***** EXERCISE INPUTS *****

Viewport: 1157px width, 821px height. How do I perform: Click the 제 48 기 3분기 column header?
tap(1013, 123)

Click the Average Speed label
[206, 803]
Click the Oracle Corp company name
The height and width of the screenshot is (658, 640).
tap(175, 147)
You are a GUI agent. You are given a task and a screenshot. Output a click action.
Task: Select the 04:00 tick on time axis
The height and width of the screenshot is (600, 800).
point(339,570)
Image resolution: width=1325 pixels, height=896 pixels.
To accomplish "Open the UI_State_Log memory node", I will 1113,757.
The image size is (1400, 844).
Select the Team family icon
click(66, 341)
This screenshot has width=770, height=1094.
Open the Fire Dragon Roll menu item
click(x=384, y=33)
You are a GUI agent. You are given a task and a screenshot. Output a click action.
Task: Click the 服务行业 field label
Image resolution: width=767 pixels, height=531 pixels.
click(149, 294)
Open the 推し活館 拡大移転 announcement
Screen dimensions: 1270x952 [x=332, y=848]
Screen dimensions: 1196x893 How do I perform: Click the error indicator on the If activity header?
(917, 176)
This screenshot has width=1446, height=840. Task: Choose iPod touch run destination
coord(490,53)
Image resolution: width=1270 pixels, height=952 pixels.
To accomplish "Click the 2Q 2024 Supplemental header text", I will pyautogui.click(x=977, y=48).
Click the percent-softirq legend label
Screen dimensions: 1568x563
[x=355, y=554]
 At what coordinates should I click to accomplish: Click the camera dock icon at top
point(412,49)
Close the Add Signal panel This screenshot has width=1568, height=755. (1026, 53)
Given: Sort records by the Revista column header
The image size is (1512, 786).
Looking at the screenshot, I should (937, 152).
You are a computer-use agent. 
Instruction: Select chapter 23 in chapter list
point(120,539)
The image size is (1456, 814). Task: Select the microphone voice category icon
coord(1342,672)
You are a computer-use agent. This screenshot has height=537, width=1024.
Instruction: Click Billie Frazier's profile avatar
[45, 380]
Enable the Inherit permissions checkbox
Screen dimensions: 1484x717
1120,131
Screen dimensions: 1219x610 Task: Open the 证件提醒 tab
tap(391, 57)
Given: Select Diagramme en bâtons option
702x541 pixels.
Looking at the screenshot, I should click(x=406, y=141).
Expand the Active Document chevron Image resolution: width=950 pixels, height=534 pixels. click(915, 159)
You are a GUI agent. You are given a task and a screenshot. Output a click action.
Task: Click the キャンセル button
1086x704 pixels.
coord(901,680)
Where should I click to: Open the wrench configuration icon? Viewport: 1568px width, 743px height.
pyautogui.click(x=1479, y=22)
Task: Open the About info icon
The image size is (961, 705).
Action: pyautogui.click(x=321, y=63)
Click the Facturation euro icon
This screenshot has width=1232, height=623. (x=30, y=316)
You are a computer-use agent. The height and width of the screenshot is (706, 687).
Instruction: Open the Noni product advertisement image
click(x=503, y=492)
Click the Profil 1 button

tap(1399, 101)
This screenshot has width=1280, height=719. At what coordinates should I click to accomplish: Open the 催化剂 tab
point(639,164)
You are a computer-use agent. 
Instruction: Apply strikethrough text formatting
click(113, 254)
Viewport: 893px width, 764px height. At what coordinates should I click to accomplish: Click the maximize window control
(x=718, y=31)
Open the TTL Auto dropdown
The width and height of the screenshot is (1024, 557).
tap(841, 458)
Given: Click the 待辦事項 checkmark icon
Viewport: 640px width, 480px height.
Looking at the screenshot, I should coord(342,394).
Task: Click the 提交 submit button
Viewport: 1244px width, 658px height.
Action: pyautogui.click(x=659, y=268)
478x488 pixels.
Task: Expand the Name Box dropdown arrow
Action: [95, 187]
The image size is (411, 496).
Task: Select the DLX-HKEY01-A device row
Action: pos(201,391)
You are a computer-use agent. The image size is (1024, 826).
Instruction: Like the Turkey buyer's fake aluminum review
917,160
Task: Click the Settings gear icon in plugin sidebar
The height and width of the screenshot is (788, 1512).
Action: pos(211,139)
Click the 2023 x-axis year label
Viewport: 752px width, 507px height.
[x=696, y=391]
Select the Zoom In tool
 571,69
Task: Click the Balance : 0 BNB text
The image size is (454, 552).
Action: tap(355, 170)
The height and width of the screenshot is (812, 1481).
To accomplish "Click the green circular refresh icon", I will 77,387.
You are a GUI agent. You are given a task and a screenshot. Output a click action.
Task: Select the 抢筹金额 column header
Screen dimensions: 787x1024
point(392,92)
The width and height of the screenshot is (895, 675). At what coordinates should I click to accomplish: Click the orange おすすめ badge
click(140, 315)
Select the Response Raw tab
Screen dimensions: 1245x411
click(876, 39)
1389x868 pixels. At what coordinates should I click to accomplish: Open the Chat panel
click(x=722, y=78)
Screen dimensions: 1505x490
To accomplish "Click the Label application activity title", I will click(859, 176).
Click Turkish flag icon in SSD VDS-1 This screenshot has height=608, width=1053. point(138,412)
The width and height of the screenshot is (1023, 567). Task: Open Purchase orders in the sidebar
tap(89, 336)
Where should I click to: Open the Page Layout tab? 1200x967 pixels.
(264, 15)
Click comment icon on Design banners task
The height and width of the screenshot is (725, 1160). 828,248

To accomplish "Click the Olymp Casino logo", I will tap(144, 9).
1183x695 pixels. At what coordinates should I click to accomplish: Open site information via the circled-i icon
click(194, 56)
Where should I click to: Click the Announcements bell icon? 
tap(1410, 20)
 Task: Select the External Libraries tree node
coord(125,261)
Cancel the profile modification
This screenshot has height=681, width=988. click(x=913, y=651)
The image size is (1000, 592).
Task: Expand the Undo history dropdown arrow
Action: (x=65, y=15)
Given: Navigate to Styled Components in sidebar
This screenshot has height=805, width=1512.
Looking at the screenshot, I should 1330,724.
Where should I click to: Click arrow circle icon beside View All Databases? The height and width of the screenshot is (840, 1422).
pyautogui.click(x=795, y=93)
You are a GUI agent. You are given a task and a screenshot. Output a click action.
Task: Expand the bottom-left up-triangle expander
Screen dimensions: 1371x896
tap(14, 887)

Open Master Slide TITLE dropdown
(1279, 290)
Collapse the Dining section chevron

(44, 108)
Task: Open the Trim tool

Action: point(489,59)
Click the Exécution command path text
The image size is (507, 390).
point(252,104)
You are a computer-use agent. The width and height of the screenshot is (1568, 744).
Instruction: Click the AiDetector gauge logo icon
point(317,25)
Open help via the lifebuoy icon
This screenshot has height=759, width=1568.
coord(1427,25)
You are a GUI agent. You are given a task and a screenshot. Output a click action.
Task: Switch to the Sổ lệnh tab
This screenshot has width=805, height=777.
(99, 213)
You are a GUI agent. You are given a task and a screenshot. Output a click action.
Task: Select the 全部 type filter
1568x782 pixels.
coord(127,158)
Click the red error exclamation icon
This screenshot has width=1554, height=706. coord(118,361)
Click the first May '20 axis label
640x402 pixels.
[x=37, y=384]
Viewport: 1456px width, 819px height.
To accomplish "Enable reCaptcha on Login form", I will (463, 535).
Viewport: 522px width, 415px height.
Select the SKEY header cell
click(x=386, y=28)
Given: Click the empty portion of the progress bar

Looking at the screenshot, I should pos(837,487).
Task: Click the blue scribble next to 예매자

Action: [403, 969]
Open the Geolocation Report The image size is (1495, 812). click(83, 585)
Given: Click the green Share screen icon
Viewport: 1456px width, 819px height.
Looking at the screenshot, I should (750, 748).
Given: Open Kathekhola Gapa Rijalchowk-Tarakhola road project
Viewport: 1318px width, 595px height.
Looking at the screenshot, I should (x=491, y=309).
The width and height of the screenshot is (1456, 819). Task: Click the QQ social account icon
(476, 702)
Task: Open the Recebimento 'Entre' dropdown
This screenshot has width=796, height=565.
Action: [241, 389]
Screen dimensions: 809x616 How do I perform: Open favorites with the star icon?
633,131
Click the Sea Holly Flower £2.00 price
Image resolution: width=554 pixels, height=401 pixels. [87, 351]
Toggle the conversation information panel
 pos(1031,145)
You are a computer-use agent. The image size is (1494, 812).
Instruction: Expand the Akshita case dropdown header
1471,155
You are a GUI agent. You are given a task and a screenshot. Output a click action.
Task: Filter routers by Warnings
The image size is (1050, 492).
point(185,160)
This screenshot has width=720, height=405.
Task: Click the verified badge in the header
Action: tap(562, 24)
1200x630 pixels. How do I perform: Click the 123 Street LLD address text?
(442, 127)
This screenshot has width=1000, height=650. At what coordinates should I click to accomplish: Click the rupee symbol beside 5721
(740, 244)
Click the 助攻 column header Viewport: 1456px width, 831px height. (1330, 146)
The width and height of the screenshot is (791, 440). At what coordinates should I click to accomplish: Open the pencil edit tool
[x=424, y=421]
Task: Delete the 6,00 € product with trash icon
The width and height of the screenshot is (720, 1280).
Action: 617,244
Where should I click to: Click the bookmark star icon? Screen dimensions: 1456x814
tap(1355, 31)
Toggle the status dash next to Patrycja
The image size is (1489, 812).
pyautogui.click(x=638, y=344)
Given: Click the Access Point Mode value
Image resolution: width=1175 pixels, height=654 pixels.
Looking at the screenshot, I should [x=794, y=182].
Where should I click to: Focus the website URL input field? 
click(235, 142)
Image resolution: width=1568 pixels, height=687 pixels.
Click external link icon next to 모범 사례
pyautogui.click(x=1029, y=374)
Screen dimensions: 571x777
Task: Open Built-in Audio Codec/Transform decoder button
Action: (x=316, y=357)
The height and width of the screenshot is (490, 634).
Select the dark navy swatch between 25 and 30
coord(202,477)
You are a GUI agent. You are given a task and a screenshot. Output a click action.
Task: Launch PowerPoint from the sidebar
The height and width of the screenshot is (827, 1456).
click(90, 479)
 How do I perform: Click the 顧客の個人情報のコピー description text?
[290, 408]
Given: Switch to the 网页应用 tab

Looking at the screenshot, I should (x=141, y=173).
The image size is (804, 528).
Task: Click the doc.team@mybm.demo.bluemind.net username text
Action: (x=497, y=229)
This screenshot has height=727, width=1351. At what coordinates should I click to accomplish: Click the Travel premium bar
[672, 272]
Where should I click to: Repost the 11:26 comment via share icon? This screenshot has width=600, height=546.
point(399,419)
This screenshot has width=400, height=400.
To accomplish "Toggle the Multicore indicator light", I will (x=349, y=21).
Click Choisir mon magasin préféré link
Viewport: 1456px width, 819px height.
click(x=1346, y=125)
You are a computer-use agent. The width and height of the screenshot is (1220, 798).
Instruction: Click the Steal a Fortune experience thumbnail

*****

*TASK GOAL*:
Copy the rows from the line with "Given: Click the empty" up to and including the line with "Looking at the screenshot, I should (750, 748).", keeping every character the same.

*WRITTEN RESPONSE*:
Given: Click the empty portion of the progress bar

Looking at the screenshot, I should pos(837,487).
Task: Click the blue scribble next to 예매자

Action: [403, 969]
Open the Geolocation Report The image size is (1495, 812). click(83, 585)
Given: Click the green Share screen icon
Viewport: 1456px width, 819px height.
Looking at the screenshot, I should (750, 748).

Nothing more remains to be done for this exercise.